I was expected to keep my opinions to myself, to not read, to watch football, to agree with him on politics and religion. He wanted me to change myself to fit his worldview, and the only way to be a family was his way. If I didn’t conform to his behaviors and wishes, I wasn’t part of his family.
Now that I have age and distance away from that sentence, I know that family isn’t forced. It is built. Family takes work.
Yesterday we had a cookout. It was my friends group from college/early 20s. We’ve been in each other’s lives for years.

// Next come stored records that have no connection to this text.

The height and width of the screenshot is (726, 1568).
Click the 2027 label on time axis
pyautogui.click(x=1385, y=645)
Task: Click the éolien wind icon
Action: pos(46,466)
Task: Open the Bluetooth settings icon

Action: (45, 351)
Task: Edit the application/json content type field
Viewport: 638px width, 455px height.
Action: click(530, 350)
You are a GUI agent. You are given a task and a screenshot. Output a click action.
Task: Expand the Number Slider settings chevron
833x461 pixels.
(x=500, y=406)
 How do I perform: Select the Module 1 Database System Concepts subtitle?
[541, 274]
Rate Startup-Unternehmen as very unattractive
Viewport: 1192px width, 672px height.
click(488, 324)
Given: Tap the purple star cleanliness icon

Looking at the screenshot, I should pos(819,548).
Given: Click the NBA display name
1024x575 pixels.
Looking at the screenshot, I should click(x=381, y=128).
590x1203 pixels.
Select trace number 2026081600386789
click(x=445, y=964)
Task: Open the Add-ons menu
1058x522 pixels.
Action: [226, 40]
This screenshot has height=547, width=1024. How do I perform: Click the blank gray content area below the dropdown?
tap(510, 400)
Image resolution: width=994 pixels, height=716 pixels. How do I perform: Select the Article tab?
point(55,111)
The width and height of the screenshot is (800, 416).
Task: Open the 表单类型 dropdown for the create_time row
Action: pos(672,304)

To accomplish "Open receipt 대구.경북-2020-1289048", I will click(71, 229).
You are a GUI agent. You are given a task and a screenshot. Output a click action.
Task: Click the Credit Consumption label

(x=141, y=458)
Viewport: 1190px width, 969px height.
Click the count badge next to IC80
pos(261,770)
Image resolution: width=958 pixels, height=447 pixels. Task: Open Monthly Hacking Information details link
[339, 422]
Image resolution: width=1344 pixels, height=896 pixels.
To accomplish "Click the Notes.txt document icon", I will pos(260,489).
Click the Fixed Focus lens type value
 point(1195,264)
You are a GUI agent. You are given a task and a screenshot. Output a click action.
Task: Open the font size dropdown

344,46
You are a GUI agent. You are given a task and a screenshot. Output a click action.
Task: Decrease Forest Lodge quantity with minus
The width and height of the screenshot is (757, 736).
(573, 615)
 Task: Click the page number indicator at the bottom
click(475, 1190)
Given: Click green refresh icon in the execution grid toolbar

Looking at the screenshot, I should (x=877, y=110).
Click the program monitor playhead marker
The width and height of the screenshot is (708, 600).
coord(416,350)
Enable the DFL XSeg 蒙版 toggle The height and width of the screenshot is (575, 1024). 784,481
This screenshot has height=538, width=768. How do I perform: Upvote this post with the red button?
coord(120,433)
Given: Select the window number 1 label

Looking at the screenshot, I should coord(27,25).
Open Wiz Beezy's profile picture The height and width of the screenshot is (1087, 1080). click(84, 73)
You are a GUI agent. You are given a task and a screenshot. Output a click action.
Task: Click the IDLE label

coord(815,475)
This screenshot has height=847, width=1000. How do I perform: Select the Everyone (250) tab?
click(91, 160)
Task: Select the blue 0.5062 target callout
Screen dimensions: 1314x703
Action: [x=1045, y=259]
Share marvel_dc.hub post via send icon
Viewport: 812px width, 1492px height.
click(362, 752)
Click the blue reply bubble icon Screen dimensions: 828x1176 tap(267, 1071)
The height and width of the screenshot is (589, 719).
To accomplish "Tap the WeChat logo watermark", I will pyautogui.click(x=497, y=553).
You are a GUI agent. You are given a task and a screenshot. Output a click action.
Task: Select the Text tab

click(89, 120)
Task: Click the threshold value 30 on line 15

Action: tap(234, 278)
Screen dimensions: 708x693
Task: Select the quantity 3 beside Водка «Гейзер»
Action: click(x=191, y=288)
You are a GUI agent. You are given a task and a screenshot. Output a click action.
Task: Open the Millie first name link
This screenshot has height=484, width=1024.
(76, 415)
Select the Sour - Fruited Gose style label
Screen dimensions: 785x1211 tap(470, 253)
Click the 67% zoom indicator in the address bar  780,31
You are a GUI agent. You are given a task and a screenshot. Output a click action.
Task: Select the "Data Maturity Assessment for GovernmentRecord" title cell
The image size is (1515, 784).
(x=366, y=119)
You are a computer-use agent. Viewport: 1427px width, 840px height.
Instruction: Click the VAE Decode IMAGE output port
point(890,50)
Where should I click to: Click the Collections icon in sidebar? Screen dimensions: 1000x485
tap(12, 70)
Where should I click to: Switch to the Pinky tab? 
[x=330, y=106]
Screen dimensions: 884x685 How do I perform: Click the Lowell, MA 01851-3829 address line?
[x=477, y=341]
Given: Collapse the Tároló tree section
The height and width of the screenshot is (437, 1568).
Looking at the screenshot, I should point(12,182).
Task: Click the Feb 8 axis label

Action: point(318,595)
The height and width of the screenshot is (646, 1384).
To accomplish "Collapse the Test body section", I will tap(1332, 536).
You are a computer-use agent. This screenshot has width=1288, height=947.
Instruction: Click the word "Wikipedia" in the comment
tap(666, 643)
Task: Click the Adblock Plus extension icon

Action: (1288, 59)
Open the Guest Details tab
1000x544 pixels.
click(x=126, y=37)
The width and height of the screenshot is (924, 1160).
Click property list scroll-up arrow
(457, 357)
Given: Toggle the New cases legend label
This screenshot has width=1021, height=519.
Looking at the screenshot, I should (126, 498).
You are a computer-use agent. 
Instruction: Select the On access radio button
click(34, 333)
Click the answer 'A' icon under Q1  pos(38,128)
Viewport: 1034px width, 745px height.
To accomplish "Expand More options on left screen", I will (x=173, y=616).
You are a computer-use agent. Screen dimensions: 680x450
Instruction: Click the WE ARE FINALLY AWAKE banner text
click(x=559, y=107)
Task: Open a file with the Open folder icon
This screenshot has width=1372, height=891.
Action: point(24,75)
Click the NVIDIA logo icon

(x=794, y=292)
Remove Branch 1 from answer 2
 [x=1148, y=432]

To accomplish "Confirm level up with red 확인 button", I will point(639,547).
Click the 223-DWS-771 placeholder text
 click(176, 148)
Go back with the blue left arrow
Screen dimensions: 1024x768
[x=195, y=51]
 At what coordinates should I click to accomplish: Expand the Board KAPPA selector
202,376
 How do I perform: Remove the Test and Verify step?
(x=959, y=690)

We’ve gone to weddings and baby showers, and now the kids are approaching bar/bat mitzvah ages (omg how is that baby 13, he just spit up on me last time I saw him! and, there’s no way she’s turning 10 next month. she just crawled into my lap and fell asleep and she’s a tiny nugget). Now the party ends around 9pm. And I’m watching these children run and play and hugging my friends that I haven’t seen in 18 months.
But I have seen them. These are the people who organized zoom happy hours and sent winter cards and we like each others’ posts on Instagram and who mailed bagels and cookies across the country.
And when I arrived at the cookout, everyone cheered. And when the next group arrived after me, I joined in the cheering. We chatted and caught up on our lives and ate too much and it was good.
We’ve all done the work of remaining family.